The loneliness of the (quite) long distance runner

Siobhan M
Posted by
06 Apr 2014

I've worn through two pairs of trainers since my last post. But there's good reason...

I should really use this post to talk about training and fundraising for the Brighton Half Marathon, which is kind of what the title hints at. And I will cover this (in a nutshell it is really rather time-consuming and you will panic if you ever stop wearing socks with L and R on them). But first, a flashback if I may.

In March 2013, as my fuzzy topped scalp was beginning to resemble what we English call 'a hairdo' I had a flash of insight. I'd leant on the gym throughout my cancer journey like Long John Silver did his crutch, and every sweaty moment I spent there felt positive. I wondered if I was alone in feeling that? I did some googling (I think this passes as reseach these days) and found that to be a rather resounding no.

So I decided I would retrain in exercise referral and as a personal trainer, to help people like me.

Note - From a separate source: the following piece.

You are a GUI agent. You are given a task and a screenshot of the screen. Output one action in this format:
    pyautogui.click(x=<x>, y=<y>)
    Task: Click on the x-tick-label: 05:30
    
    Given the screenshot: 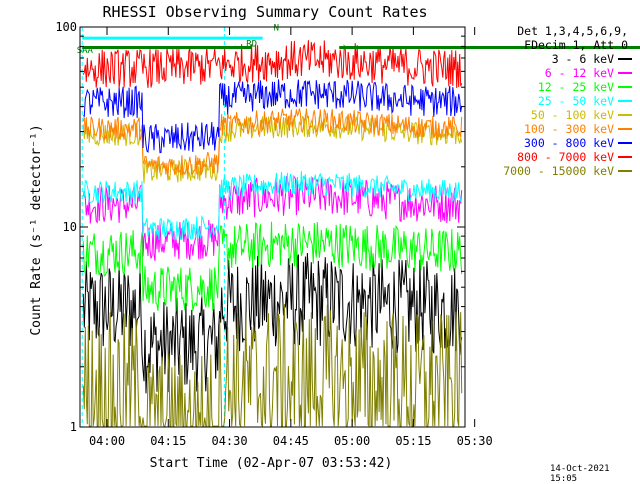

Now to set a little context, before I arm-wrestled Hodgkin Lymphoma I would have thoughts about changing career/the world/my clothes and do approximately diddly squat with them. But with this one, I seemed to be squat leaping and pressing all over the place.

So much so I changed my job, cashed in my luncheon vouchers and started retraining. It was a long journey, of longer weekends learning anatomy, physiology, medical conditions and stifling laughs at phrases such as 'cruise intervals'. I had hours that turned into days of self-doubt. I decided to make things easier for myself by signing up to do the Brighton Half Marathon to clash with my exam time, having not run since I was 14.

And as I went on increasingly longer runs, drinking in Brighton's pebbly seafront air, I spent a lot of time thinking. Sometimes you just hope other runners and dog walkers can't hear your choice of tunes but there was also a lot of visualising what it could be like to be qualified and helping people like me. It did spur me on to think I had a shot at this.

Me, the last to be picked at netball throughout my school life, helping people get fit.

Well, the retraining is over, like the half marathon. For the run, I got a rather lovely medal with Finisher on it, the chance to chat to Fat Boy Slim afterwards and a series of photos of me running where I look like I am turning into a zombie. Oh and we raised over £800. Not too shabby.

For the training - which finished pretty much a year to the day I said I would do this - I have a lot of certificates, a new website - - and my first gig running sessions at a hospice helping patients set activity goals and talk about well-being and nutrition.

I know the real work starts here. And I do have times when I worry my health could be storing up a nasty punch line to this journey I have popped myself on. I don't trust any lump or bump. Nor do my doctors. And I ran out of luncheon vouchers somewhere around when the oven blew up. But I think the fear is only to be expected, and if it wasn't health I am sure I would be worrying about something else. Isn't that what we humans do? Fill our worry space with whatever is closest at hand?

There are a lot of people I want to thank for helping me through these last few years.

One of them asked me recently if I would change having had cancer.

And bizarrely as much as I hate every bit of its cell-mutating nastiness, I said no.

Convenient, seeing as I can't change the past. But I am going to do my darndest to impact the future.


Ellie Dawes

You're an inspiration, Shiv!

Also: the candofit website looks hot.